I love the fact that we are living in a time of such profound change that our framework of understanding is struggling to keep up. The word 'phone' makes up half the letters of the word 'smartphone' because the evolutionary path from which the smartphone emerged started with the telephone. While 'phone' might still make up 50% of the word, it probably accounts for 10% (and falling) of what people actually use smartphones for. If the smartphone had just magically appeared in a puff of smoke, fully formed yesterday, we'd probably not put the word 'phone' in its name.
We've seen this kind of perceptual lag before. When the first automobiles emerged we called them horseless carriages because our existing framework of understanding told us that this was what they logically and quite literally were. The precursor to today's car even looked like exactly like a carriage with the horse part missing, but over time the design evolved into the rainbow of form and function we have today.

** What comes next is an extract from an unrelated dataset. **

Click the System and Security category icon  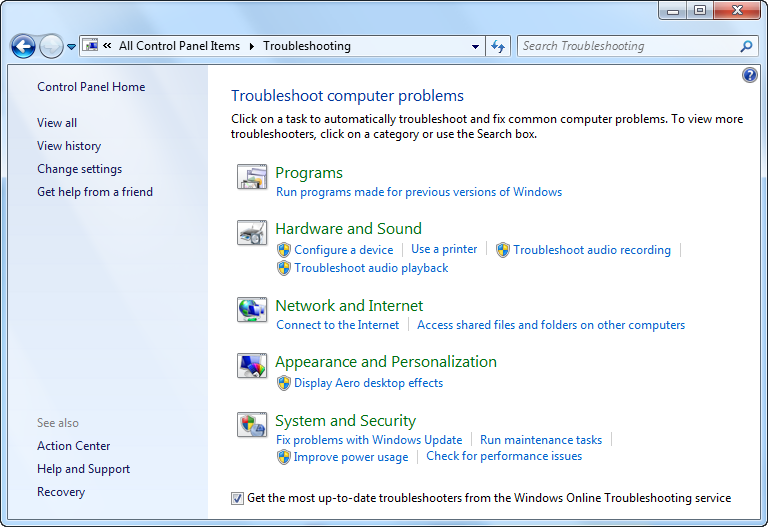(x=251, y=425)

We often recognise and describe change by what's fundamentally different from what came before, what the principal modifier is. However, the problem with that way of comprehending change is that it limits our thinking for a few years. Our default framework of understanding is historical and not forward thinking.

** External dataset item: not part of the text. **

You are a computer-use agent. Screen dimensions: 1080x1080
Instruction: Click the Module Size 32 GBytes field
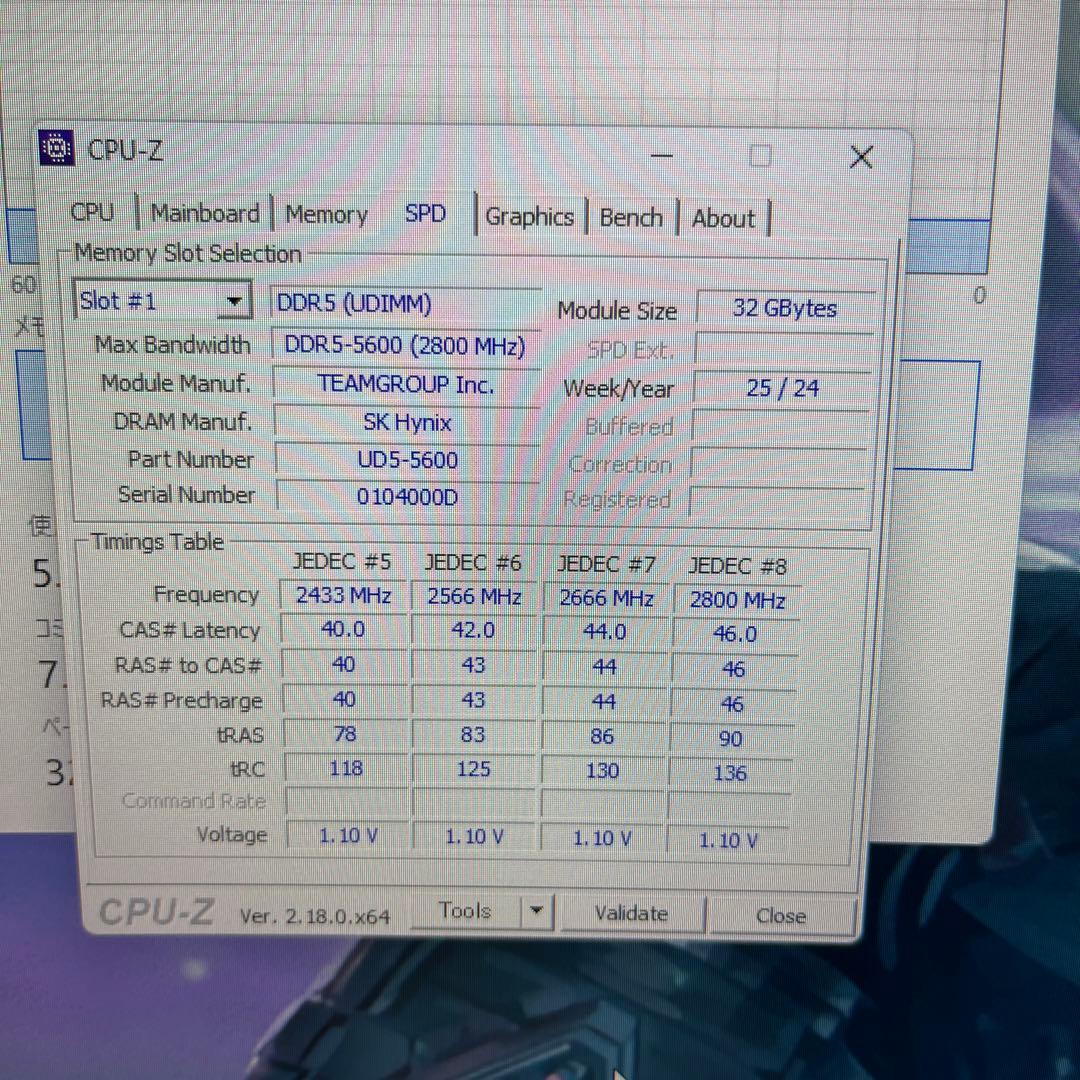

I'm certain the same thing applies to online software. (If I've just got this - and I immodestly consider myself to be something of a software industry brainiac - I suspect that most online software businesses might not even realise this yet, let alone traditional software businesses.)

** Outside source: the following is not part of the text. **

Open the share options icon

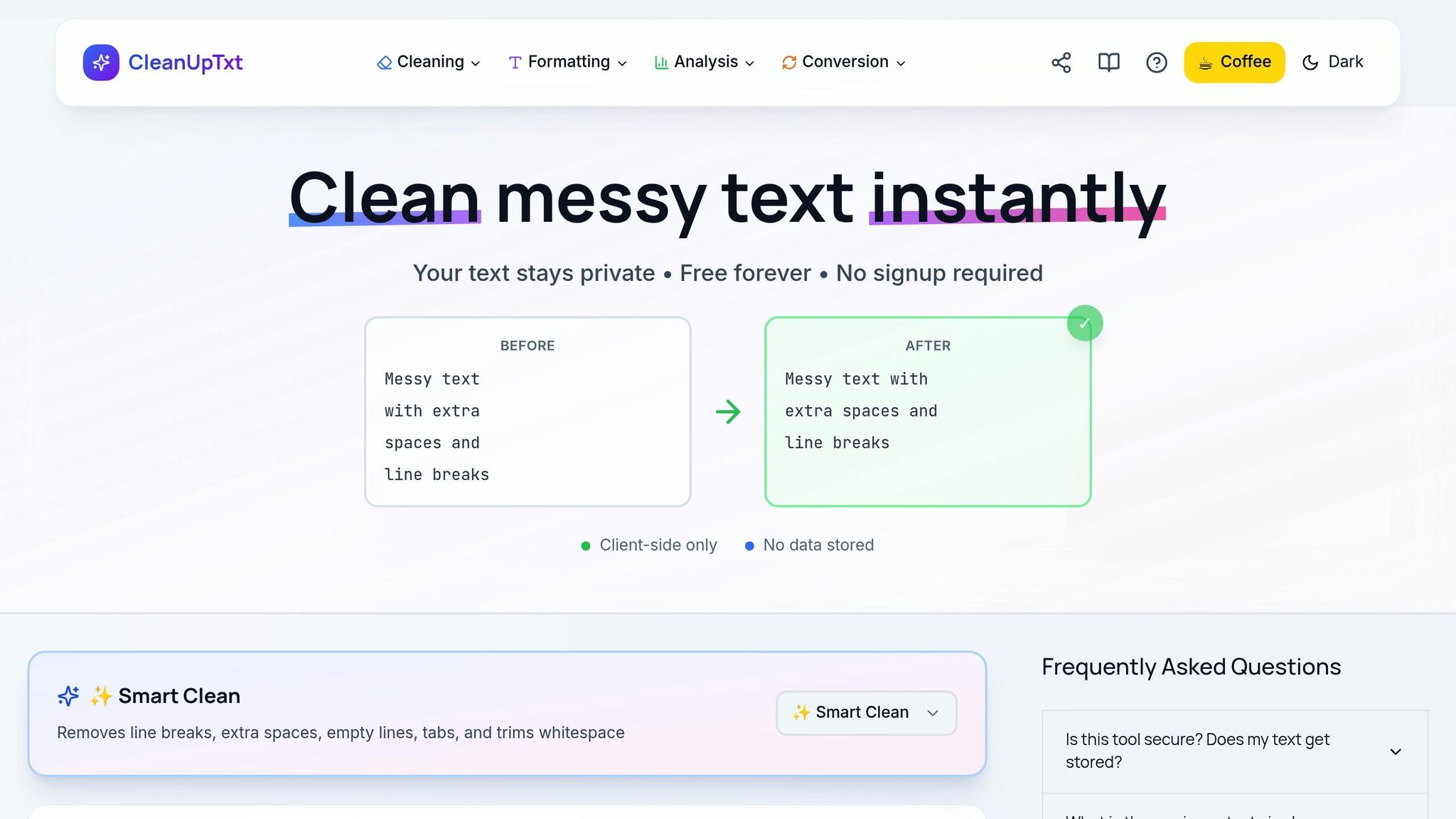pos(1061,63)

Ten years ago, we determined that if a software application was served up through a web browser over the internet, then it was logically and literally just online software and not software operated locally.
Innocuous enough.
Ten years on though, and my sense is that like the previous big shifts, our understanding is only now catching up with reality and we're beginning to recognise that a new, modern software business is here and about the only thing it has in common with traditional software is that they both employ software engineers. The technical delivery, design, marketing, customer support models and possibly most crucially, the metabolic rate is so profoundly different from traditional software business.
And I think we're all just beginning to get that.